A general purpose financial report is a high-fidelity, high-resolution, high-quality information exchange mechanism. The report is a compendium of complex logical information required by statutory requirements and regulatory rules plus whatever management of an economic entity wants to voluntarily disclose.  The report represents quantitative and qualitative information about the financial condition and financial performance of an economic entity.  There are a number of different financial reporting schemes: US GAAP, IFRS, IPSAS, GAS, FAS, etc.

Financial reports are not uniform.  Financial reports are not forms, they have variability.  This consciously allowed variability is an essential, characteristic trait of robust reporting schemes such as US GAAP, IFRS, and others.  This allowed variability contributes to the richness, high-fidelity, and high-resolution of reported financial information that is unique to an industry sector, a style of reporting, or an economic entity. This variability is a feature of such reporting schemes.  Different reporting styles, different subtotals used to aggregate details, and using some specific approach given a set of allowed alternatives are examples of variability. Variability does not mean "arbitrary" or "random". There are known identifiable patterns.

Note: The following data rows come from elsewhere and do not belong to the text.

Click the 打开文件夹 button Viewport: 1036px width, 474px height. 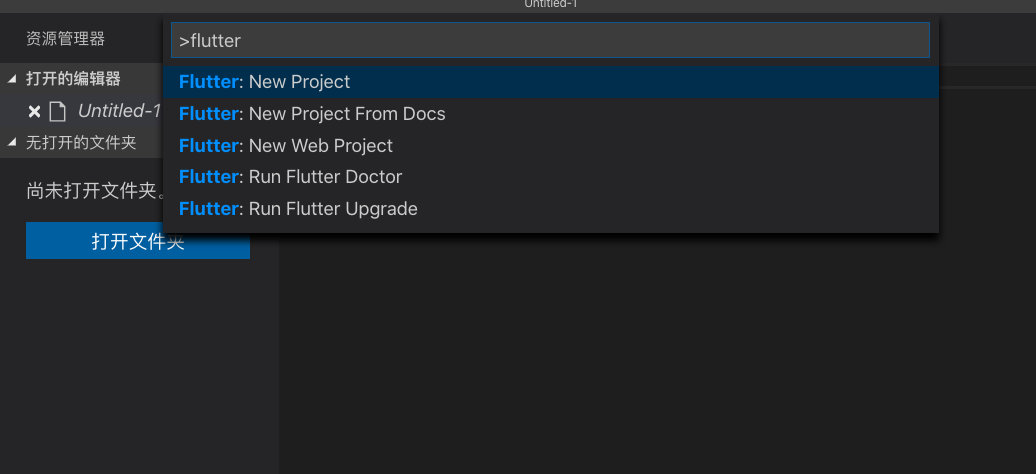pyautogui.click(x=137, y=241)
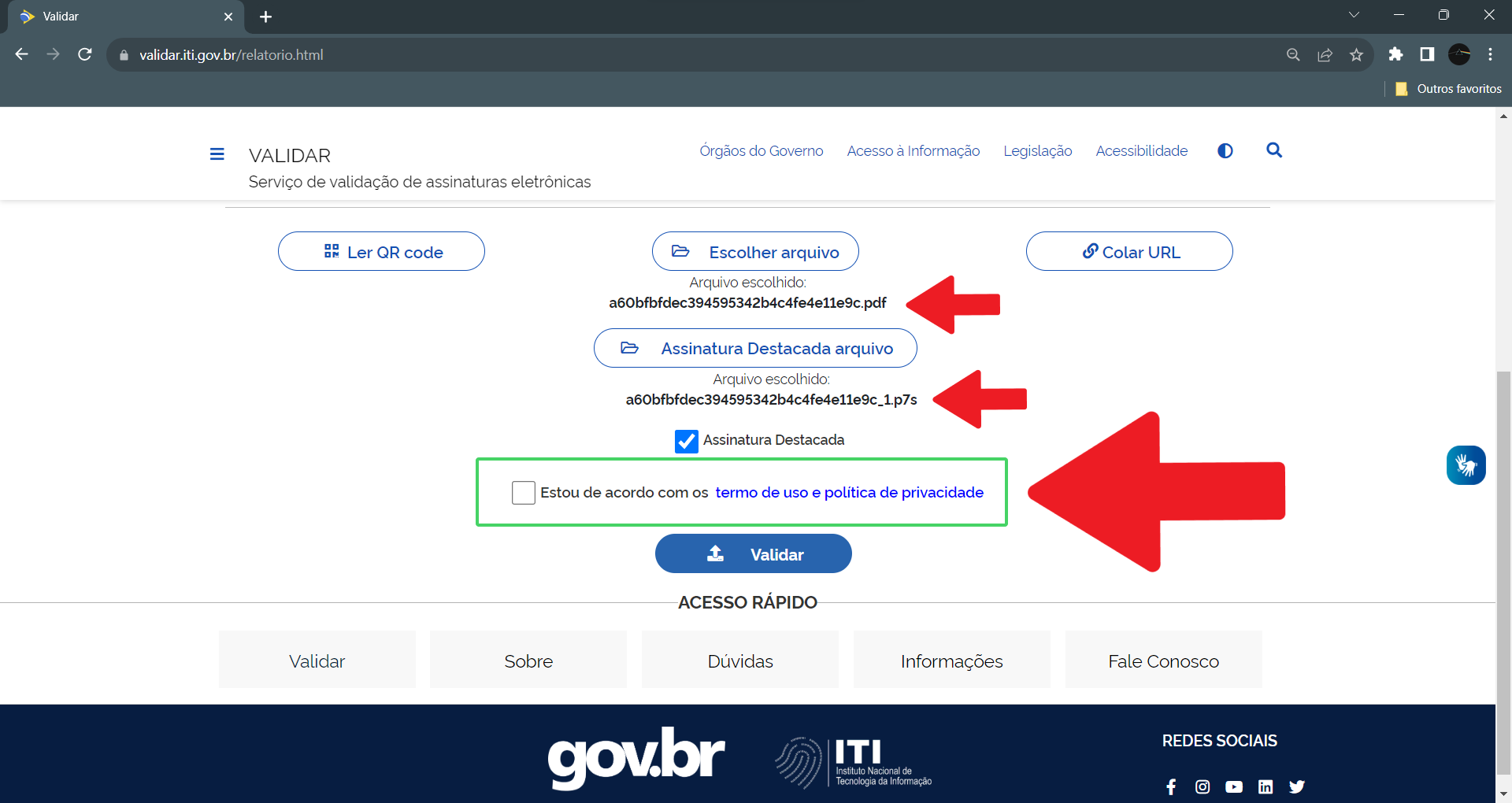Open the hamburger menu beside VALIDAR
Screen dimensions: 1512x803
point(217,154)
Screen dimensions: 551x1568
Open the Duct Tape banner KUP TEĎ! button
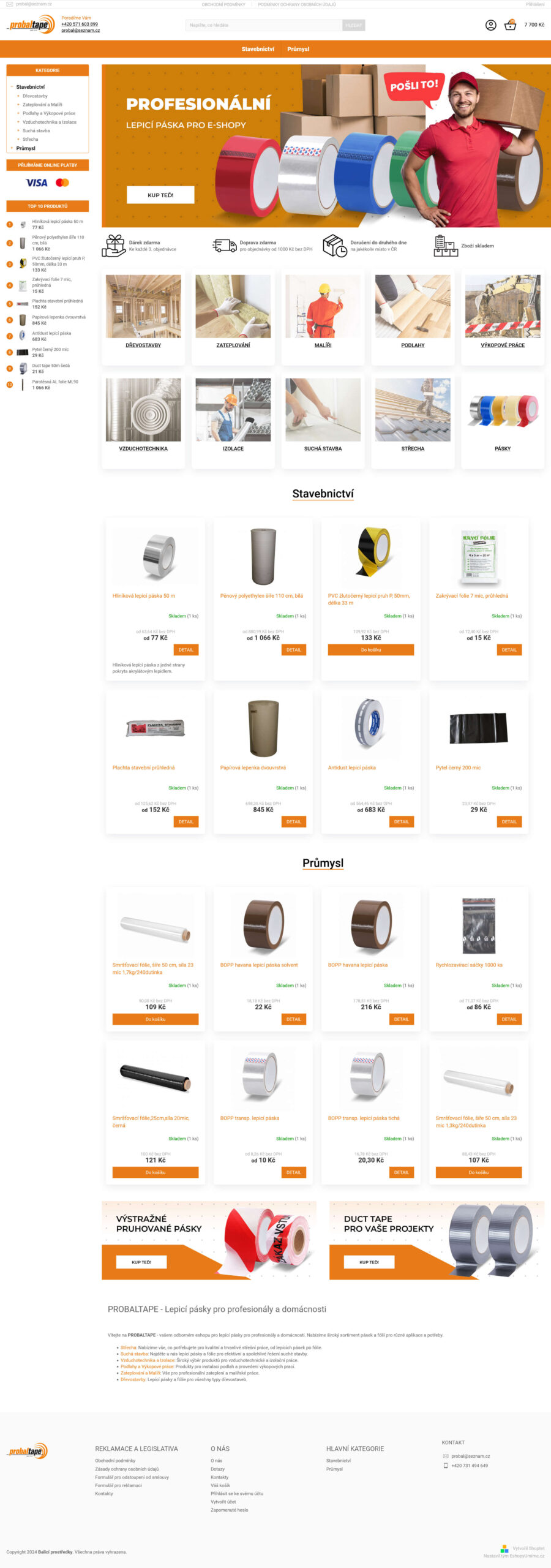coord(369,1262)
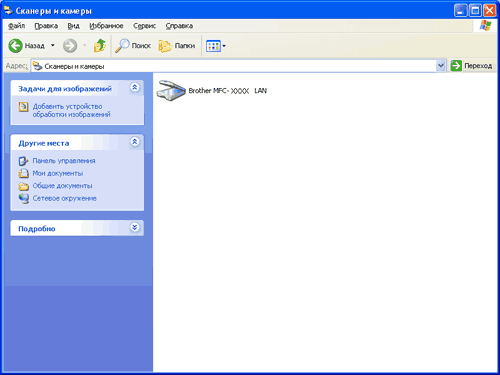This screenshot has width=500, height=375.
Task: Open the Views dropdown button
Action: [x=216, y=46]
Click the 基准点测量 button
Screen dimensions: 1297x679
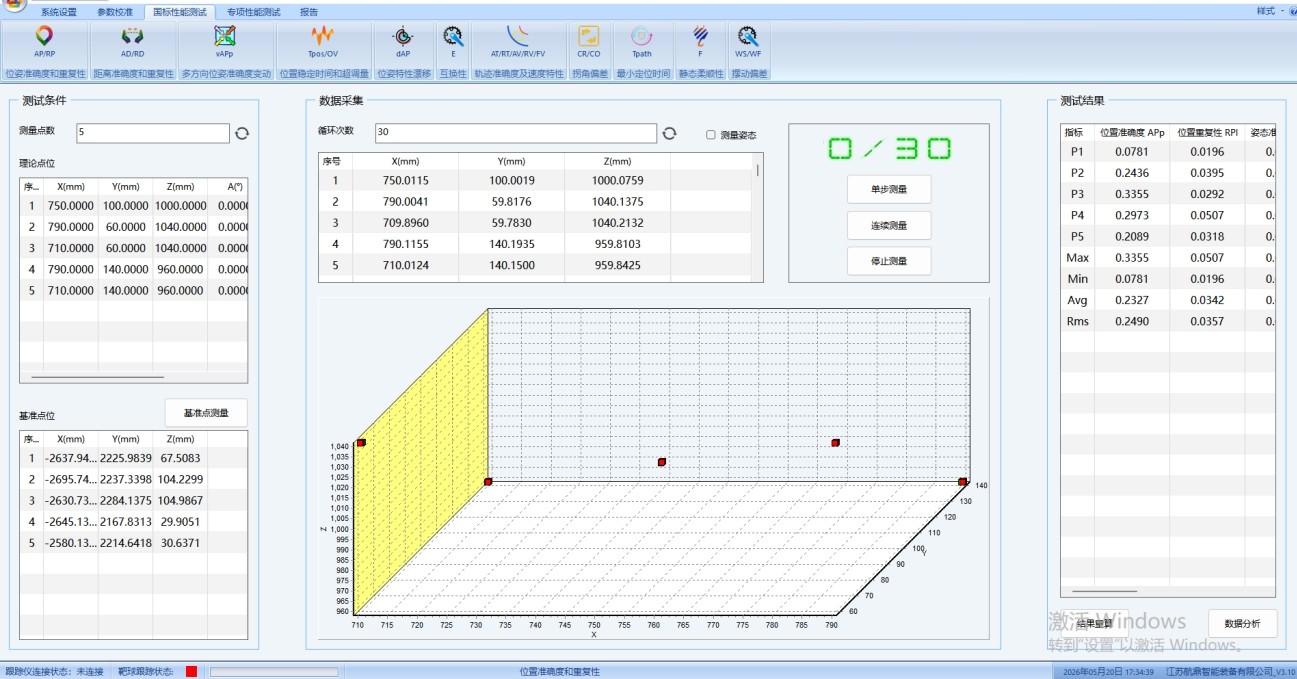pos(206,413)
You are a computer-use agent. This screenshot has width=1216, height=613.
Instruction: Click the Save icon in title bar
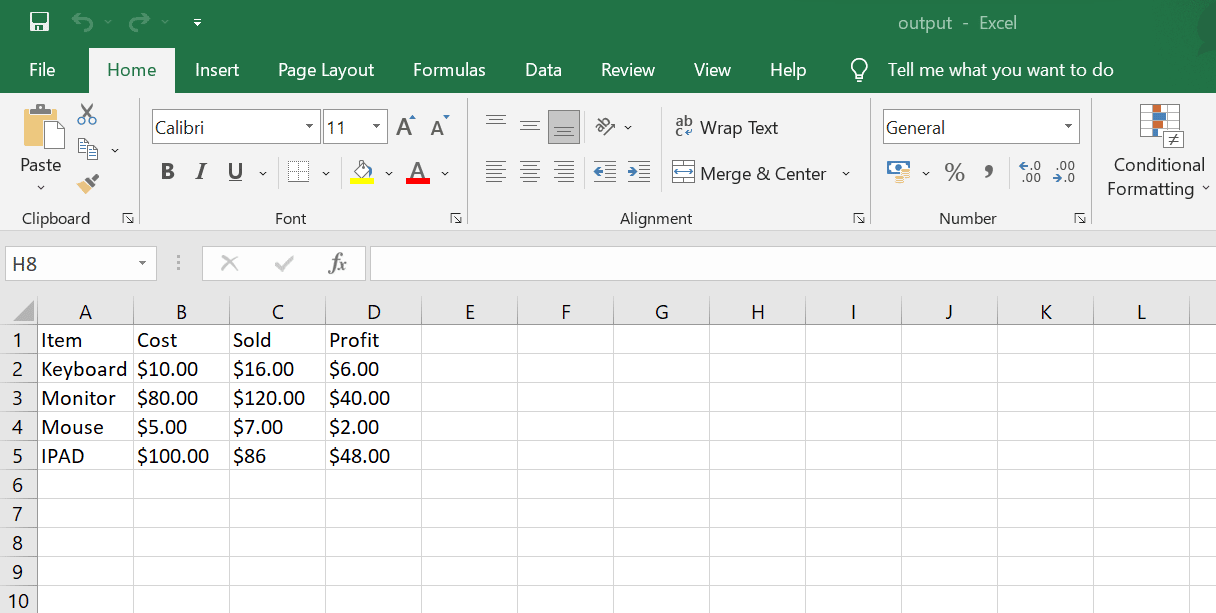tap(40, 22)
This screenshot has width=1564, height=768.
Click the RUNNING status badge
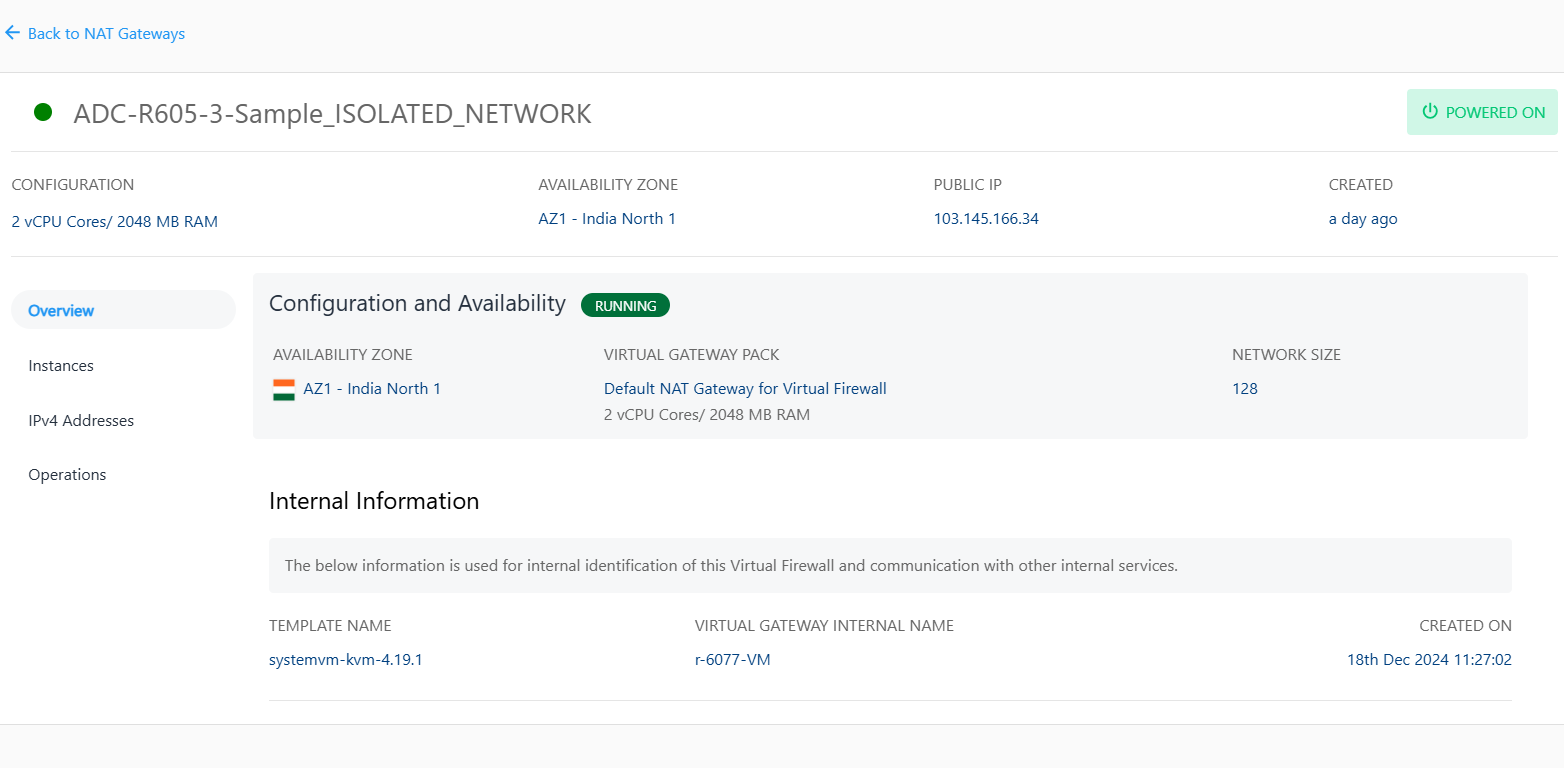click(625, 306)
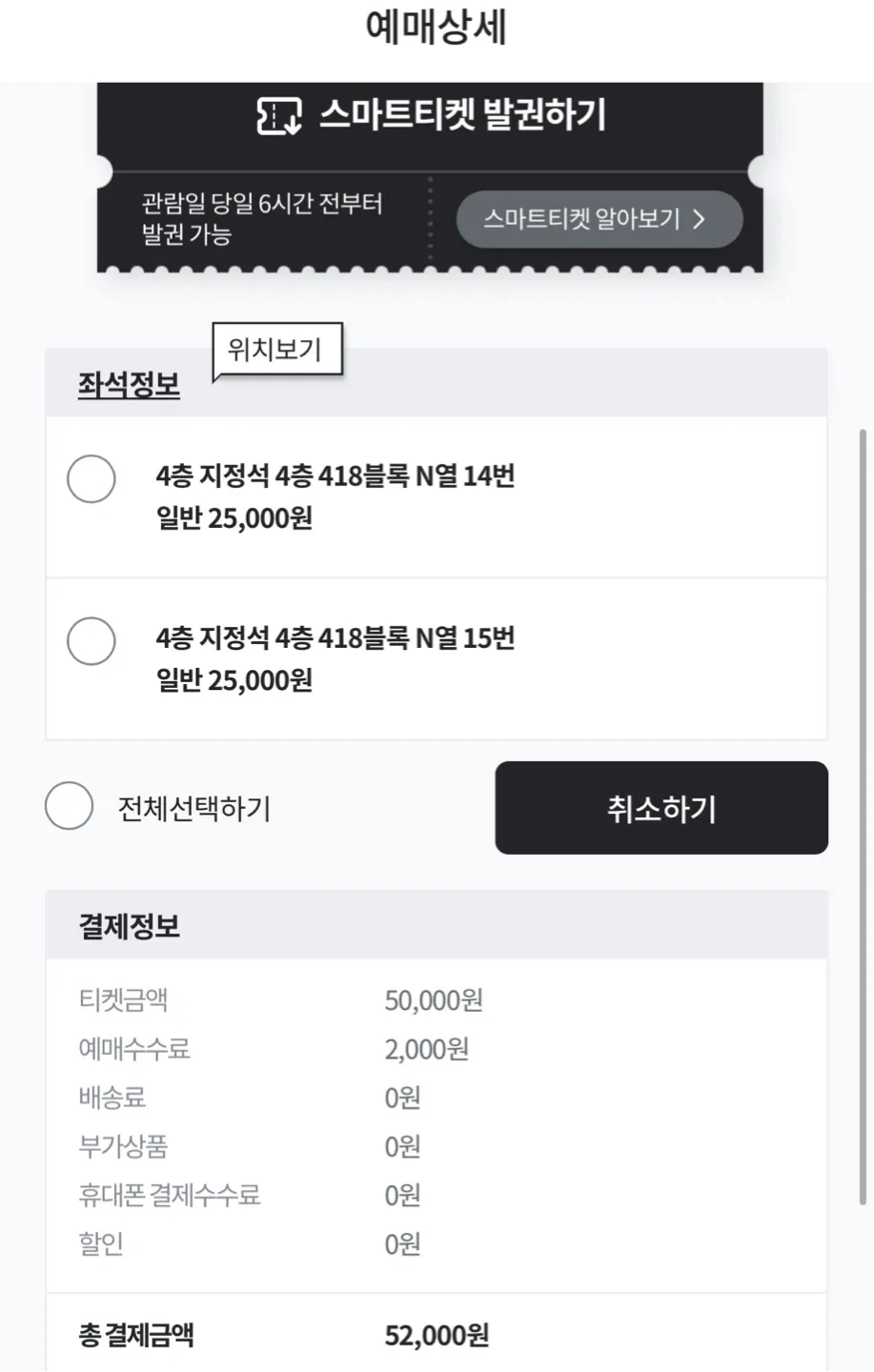Click the 예매수수료 2,000원 row

tap(274, 1049)
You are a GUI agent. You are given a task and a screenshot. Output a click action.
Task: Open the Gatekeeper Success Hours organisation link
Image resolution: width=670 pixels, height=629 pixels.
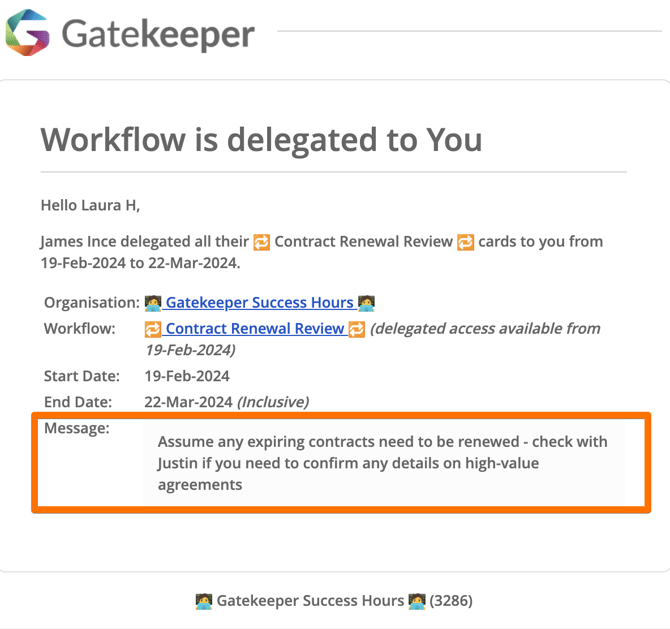259,303
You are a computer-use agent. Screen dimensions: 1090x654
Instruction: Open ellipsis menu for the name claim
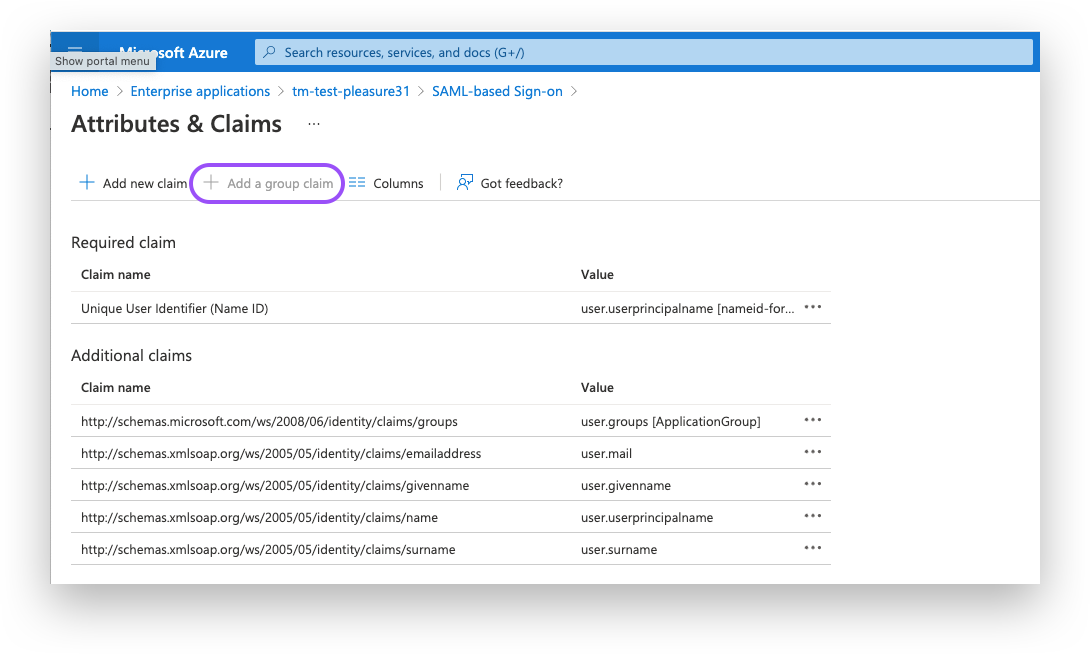coord(812,517)
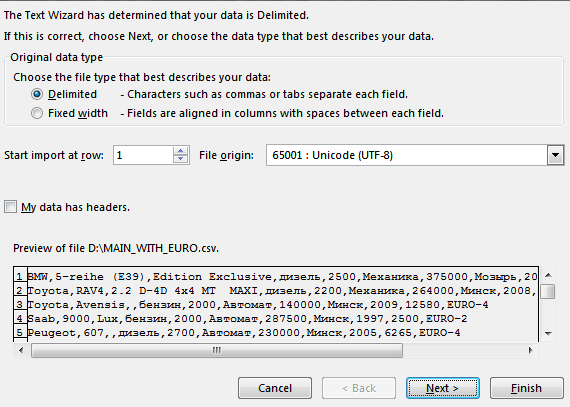Select the Fixed width radio button
Screen dimensions: 570x407
(x=37, y=113)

Rules are used to articulate allowed variability and "channel" creators of reports in the right direction and therefore control variability, keeping the variability within standard limits.  That keeps quality where it needs to be.  Rules enable things like preventing a user from using a concept meant to represent one thing from unintentionally being used to represent something different. Further, the discipline of describing something in a form a computer algorithm can understand also assists you in understanding the world better; weeding out flaws in your understanding, myths, and misconceptions about accounting and reporting standards.

Use case:

Two economic entities, A and B, each have information about their financial position and financial performance. They must communicate their information to an investor who is making investment decisions which will make use of the combined information so as to draw some conclusions. All three parties (economic entity A, economic entity B, investor) are using a common set of basic logical principles (facts, statements, deductive reasoning, inductive reasoning, etc.), common financial reporting standard concepts and relations (i.e. US GAAP, IFRS, IPSAS, etc.), and a common world view so they should be able to communicate this information fully, so that any inferences which, say, the investor draws from economic entity A's information should also be derivable by economic entity A itself using basic logical principles, common financial reporting standards (concepts and relations), and common world view; and vice versa; and similarly for the investor and economic entity B.

Principles:

  1. A general purpose financial report is a high-fidelity, high-resolution, high-quality information exchange mechanism.
  2. Prudence dictates that using information from a financial report should not be a guessing game.
  3. All formats conveying information should convey the exact same meaning be that format paper, e-paper, or some machine readable format. 
  4. Explicitly stated information from information bearers or reliably derived information is preferable to requiring information receivers to make assumptions.
  5. Double entry accounting enables processes that allow for the detection of information errors and to distinguish errors  (unintentional) from fraud (intentional).  
  6. Catastrophic logical failures are to be avoided at all cost as they cause systems to completely fail.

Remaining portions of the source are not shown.